Five tabs working — and everything above five falling apart — was the clue I needed. The number itself isn’t magic; what matters is that there’s a number at all. Below it, fine. Above it, collapse. That shape of failure pointed me away from the server (which scales smoothly with load, or at least degrades smoothly) and toward something with a hard saturation point. And the only thing in my setup with a hard saturation point that I had chosen to share was the browser.

I wasn’t running fifty browsers. I was running one browser with fifty tabs.

A BrowserContext gives you a clean isolated session — separate cookies, separate storage, separate auth. That’s real isolation, and it’s why I picked it. But contexts share the underlying browser process, which means they compete for the same finite pool of resources: CPU, memory, network. That’s exactly what makes them cheap. When five contexts log in at once, there’s plenty of headroom — the browser parses responses, runs JS, updates DOM, and feeds Playwright commands without breaking a sweat. When fifty contexts log in at once, that same browser instance is trying to do fifty tabs’ worth of work simultaneously, and it can’t. Things back up internally, the 90-second timeout fires, and from my Azure side it looks like nothing happened. Because for many of those agents, nothing did. Their requests never actually made it out.

The fix was almost embarrassingly small. I grouped my contexts in batches of five.
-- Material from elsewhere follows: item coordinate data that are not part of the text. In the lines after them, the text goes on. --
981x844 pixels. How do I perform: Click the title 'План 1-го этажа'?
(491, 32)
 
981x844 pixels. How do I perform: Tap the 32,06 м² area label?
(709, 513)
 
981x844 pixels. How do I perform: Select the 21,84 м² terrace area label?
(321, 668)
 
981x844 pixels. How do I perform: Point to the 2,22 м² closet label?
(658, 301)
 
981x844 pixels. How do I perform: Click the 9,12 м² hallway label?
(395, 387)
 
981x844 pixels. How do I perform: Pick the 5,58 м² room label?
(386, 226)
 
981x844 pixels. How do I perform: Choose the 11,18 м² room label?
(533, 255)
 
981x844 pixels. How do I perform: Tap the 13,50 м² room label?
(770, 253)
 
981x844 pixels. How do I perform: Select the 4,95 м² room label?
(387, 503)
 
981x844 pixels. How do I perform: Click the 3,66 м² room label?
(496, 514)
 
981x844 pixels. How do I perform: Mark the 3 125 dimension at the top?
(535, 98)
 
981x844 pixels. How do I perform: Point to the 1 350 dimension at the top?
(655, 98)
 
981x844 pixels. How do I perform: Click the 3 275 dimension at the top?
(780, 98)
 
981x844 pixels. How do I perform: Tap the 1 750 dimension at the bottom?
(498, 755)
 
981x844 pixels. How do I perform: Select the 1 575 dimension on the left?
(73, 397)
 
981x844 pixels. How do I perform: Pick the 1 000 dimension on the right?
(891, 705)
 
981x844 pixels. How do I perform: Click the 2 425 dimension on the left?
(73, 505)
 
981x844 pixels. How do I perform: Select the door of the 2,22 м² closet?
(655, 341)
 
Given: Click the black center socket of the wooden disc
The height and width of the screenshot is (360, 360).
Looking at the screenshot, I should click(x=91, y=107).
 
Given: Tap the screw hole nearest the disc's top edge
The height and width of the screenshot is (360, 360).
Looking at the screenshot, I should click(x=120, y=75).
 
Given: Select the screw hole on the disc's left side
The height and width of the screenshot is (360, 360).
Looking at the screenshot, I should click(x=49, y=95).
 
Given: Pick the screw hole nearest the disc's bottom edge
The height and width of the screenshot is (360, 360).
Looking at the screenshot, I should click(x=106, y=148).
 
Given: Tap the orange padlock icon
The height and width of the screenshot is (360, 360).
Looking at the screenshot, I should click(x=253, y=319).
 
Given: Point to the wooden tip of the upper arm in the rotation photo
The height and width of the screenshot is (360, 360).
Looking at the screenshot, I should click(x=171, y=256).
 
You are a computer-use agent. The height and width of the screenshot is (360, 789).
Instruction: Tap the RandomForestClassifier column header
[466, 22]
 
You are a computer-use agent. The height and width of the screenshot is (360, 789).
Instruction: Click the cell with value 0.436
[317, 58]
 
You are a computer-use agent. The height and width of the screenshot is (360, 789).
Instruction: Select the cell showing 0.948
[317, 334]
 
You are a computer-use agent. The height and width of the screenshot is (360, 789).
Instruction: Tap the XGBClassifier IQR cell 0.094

Every time I hit five tabs in a browser, I spin up a fresh Browserbase session and start filling that one. Fifty agents now means ten browsers with five tabs each, instead of one browser with fifty tabs. The next test run went green.

The lesson I’m taking from this isn’t really about Playwright or Browserbase specifically. It’s that moving the browser to the cloud doesn’t move the browser’s internal limits to the cloud. Browserbase gives me a beefier machine than my laptop and saves me from running Chromium locally, but inside that cloud machine there’s still a single Chrome process that has to do all the work for all my tabs. The bottleneck wasn’t my machine, it wasn’t the cloud machine, it wasn’t my server. It was the browser, doing what one browser can do.

I was right that contexts are cheaper than browsers. I was wrong to assume “cheaper” meant “free”. They share a process, and a process has a saturation point. Five tabs at a time. That’s the rule now.